When the seats were finally filled, the audience enjoyed an adaptation of the tragic opera full of heartbreaking music and unique visual ideas. The story of two lovers destined to be apart, “Dido & Aeneas” used the dinner party as a modern prologue and then shifted into the ancient setting of the story.
Director and production designer Aaron Cromie, a College alumnus who graduated in 1994, explained that the prologue was used to introduce the story to the audience in an understandable fashion.
“We thought it might be fun to warm the audience up to what they’ll see,” he said.
In addition, the production took advantage of the open set-up of the Don Evans Theater by constantly reconfiguring the set design. Pieces of the set were used for multiple purposes and scenes were switched in a matter of seconds. Puppetry and masks were also relied on for key sequences and provided impressive visuals. For an opening night performance, the transitions and use of props seemed natural and splendidly creative.

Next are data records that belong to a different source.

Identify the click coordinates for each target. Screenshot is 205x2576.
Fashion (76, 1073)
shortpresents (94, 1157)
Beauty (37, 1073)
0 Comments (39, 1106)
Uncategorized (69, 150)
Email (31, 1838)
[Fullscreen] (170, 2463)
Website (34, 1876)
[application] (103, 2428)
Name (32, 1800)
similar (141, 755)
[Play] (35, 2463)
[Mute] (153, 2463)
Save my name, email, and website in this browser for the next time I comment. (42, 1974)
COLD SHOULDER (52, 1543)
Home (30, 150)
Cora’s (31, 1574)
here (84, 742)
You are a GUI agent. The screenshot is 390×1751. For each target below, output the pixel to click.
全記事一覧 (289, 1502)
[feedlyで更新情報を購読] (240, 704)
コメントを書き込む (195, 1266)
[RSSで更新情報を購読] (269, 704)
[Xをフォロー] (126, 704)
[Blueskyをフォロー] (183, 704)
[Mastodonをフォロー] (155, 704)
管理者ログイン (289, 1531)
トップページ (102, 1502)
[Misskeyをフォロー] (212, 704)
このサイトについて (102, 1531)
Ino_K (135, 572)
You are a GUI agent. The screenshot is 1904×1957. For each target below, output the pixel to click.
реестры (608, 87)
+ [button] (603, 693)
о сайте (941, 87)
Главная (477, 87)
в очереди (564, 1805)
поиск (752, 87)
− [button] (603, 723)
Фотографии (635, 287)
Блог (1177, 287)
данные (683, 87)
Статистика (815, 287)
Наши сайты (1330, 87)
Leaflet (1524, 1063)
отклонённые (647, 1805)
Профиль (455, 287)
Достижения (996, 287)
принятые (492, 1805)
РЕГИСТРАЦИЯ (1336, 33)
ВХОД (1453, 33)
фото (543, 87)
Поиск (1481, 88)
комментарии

“Our goal was to have (the original additions) enhance the story, not distract from it,” Robert Guarino, the show’s producer and musical conductor, said. Guarino, who directed Lyric Theatre’s two previous productions, discussed how he and Cromie decided to collaborate on “Dido & Aeneas.”
“(The College has) never done a baroque opera before,” he said. “I’ve known (Cromie) since the early ’90s, and we talked, and it just kind of snowballed from there.”
The story of a mutual affection that is interrupted by the will of sinister witches, “Dido & Aeneas” features many soulful solos that require an exceptional vocal range. The role of Dido is a daunting one, but Pia Vanderstreet, junior music education major who has never performed in an opera before, handled it in stride.
“We’ve been learning the stuff since the summer,” Vanderstreet said. The singer, who packed the role with heavy emotion, said that the dated material started to resonate once rehearsals began.
“It was a hard process,” she admitted, “but after running through it, it started to make a lot more sense.”
Vanderstreet and the rest of the cast were assisted by Guarino’s conduction of the orchestra. Music played throughout the hour-long show and kept the mood of austerity in place.
“It was a lot more fun to use transitional music,” Cromie, who called the use of the orchestra in the production “very intimate,” said.
“Dido & Aeneas,” which will have three more productions this weekend, entertained the audience on its opening night by putting a new spin on a timeless love story. Guarino said that the student actors were a large part of their success.
“The students are very enthusiastic and willing to try new things,” he said. “They really rose to the occasion.”